The corporation patched new vulnerabilities in its protocol

Jul 13, 2021 15:24 GMT  ·  By

After being targeted by a massive supply chain attack in late 2020, SolarWinds issued new fixes to remedy a remote code execution vulnerability in the Serv-U controlled file transfer service, according to The Hacker News

The updates address Serv-U Managed File Transfer and Serv-U Secure FTP protocols and are being made available after Microsoft identified the vulnerability. It is not yet known who the threat actor behind the exploit is, nor how the attack was carried out, although the vulnerabilities were being used in the wild for some time.

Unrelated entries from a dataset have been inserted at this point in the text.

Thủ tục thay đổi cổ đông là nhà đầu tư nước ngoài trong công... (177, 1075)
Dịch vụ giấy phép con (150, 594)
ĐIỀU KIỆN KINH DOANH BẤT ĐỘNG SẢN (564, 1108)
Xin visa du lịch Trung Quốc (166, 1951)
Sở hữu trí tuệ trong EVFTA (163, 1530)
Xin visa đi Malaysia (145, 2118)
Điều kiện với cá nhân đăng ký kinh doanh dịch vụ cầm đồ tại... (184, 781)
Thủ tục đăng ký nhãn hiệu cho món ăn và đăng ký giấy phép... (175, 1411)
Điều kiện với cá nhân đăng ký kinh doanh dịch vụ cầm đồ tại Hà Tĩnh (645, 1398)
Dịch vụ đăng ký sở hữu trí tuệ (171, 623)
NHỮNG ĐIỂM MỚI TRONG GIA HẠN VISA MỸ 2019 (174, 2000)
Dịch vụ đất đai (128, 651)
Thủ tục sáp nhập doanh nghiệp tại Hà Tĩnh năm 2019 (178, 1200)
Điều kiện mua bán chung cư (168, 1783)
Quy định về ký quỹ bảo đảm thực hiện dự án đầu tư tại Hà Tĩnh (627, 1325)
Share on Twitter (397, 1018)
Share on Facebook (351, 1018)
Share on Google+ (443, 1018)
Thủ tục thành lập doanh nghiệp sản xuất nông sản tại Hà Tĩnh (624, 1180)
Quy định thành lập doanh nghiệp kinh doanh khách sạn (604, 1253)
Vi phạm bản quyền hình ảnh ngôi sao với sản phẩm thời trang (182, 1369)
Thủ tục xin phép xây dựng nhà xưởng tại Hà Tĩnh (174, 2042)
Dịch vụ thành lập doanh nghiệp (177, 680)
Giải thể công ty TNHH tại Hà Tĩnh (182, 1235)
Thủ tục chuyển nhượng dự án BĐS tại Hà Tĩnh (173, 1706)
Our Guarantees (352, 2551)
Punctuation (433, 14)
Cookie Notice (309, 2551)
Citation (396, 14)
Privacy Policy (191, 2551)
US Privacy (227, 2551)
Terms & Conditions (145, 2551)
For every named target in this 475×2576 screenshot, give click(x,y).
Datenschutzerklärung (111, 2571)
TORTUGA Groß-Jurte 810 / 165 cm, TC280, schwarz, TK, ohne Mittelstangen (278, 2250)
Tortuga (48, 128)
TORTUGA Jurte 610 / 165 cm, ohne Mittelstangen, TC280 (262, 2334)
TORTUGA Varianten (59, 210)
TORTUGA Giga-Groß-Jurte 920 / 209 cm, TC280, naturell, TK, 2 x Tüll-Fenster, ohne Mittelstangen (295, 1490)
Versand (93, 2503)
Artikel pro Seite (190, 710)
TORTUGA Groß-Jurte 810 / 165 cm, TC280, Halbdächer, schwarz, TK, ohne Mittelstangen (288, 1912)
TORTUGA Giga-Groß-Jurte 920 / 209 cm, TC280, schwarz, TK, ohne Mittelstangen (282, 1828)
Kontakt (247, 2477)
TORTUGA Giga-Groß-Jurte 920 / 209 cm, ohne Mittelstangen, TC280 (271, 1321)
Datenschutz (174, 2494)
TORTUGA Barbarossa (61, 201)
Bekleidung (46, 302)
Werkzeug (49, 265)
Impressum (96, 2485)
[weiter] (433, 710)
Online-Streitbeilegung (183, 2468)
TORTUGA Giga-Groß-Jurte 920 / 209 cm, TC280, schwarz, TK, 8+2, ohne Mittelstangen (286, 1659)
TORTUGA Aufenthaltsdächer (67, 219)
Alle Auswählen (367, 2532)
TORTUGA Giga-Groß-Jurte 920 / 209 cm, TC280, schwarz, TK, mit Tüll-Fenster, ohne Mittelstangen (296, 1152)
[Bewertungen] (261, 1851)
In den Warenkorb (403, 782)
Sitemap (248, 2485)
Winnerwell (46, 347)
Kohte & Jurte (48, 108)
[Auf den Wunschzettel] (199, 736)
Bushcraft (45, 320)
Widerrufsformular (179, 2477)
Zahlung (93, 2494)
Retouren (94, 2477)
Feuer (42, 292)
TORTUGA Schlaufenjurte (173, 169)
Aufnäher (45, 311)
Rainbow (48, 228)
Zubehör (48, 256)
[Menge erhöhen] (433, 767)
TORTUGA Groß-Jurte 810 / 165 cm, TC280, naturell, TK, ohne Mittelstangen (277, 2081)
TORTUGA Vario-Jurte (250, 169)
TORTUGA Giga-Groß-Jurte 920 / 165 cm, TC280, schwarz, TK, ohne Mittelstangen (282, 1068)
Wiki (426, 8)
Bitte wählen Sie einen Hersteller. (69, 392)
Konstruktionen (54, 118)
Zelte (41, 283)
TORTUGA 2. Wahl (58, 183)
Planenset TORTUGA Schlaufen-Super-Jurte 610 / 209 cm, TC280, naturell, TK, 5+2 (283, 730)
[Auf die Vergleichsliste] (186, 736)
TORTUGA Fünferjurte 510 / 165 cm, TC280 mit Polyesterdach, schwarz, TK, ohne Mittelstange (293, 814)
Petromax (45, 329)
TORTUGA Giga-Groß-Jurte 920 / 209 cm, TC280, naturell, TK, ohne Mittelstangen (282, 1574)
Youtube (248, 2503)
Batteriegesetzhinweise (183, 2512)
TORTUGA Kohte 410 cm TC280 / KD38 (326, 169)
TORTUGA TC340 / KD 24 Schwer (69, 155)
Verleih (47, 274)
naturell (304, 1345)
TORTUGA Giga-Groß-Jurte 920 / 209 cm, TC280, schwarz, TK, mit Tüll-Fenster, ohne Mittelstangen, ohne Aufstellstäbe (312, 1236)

Successful exploitation of the weakness (CVE-2021-35211) can enable an attacker to remove, read or alter sensitive data, and install malicious programs on the afflicted system. Both SSH connections from IP addresses 98.176.196.89 and 68.235.178.32 and TCP connections on port 443 to IP address 208.113.35.58 are factors that could indicate compromise. To prevent a breach, affected users need to disable SSH access on the Serv-U installation.

The latest exploit activity does not appear to be related to last year's breach 

SolarWinds advisory reads "Microsoft has provided evidence of limited, targeted customer impact, though SolarWinds does not currently have an estimate of how many customers may be directly affected by the vulnerability,"

The U.S. government believes that hackers are linked to Russia's Foreign Intelligence Service, known as SVR, According to reports, SVR has carried out malware attacks against political think tanks, governments, and other organizations in nations such as United States, South Korea, Uzbekistan, Germany, among others. In 2014, the State Department of the United States and the White House were among the targets.

It is estimated that by gaining unauthorized access to SolarWinds' Orion network management product about 18,000 customers were affected. So far, it is known that around 110 clients were also targeted by a follow-on attack that exfiltrated confidential data via the Sunburst malware. SolarWinds claimed the current exploit activity does not appear to be connected.